**Data extracted from a collection**
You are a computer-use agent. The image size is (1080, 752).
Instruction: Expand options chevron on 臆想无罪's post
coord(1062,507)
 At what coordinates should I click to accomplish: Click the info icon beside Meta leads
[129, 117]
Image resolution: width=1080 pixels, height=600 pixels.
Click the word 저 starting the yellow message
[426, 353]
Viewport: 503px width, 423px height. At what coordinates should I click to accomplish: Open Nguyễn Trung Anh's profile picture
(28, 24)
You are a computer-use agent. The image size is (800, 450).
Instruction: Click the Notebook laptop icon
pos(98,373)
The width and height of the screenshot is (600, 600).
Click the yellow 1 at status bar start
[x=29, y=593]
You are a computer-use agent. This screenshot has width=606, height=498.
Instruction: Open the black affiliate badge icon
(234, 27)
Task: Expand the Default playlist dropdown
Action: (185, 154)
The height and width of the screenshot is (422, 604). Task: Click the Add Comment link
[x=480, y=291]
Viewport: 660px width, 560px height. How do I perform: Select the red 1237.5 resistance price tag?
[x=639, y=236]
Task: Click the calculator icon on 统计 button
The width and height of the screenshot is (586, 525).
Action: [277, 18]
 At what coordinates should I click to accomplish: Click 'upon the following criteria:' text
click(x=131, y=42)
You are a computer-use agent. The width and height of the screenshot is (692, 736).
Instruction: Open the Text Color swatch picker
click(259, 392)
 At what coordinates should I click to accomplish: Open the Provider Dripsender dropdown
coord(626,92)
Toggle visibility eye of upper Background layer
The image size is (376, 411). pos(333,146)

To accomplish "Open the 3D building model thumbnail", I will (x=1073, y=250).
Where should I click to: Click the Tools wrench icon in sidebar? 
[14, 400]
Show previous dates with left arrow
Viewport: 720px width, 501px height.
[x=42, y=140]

**Problem requirements**
Nothing but the lines from the one that contains "At what coordinates should I click to accomplish: Click 'upon" through the end of the data above should appear, each reproduced exactly.

**Exercise response**
 At what coordinates should I click to accomplish: Click 'upon the following criteria:' text
click(x=131, y=42)
You are a computer-use agent. The width and height of the screenshot is (692, 736).
Instruction: Open the Text Color swatch picker
click(259, 392)
 At what coordinates should I click to accomplish: Open the Provider Dripsender dropdown
coord(626,92)
Toggle visibility eye of upper Background layer
The image size is (376, 411). pos(333,146)

To accomplish "Open the 3D building model thumbnail", I will (x=1073, y=250).
Where should I click to: Click the Tools wrench icon in sidebar? 
[14, 400]
Show previous dates with left arrow
Viewport: 720px width, 501px height.
[x=42, y=140]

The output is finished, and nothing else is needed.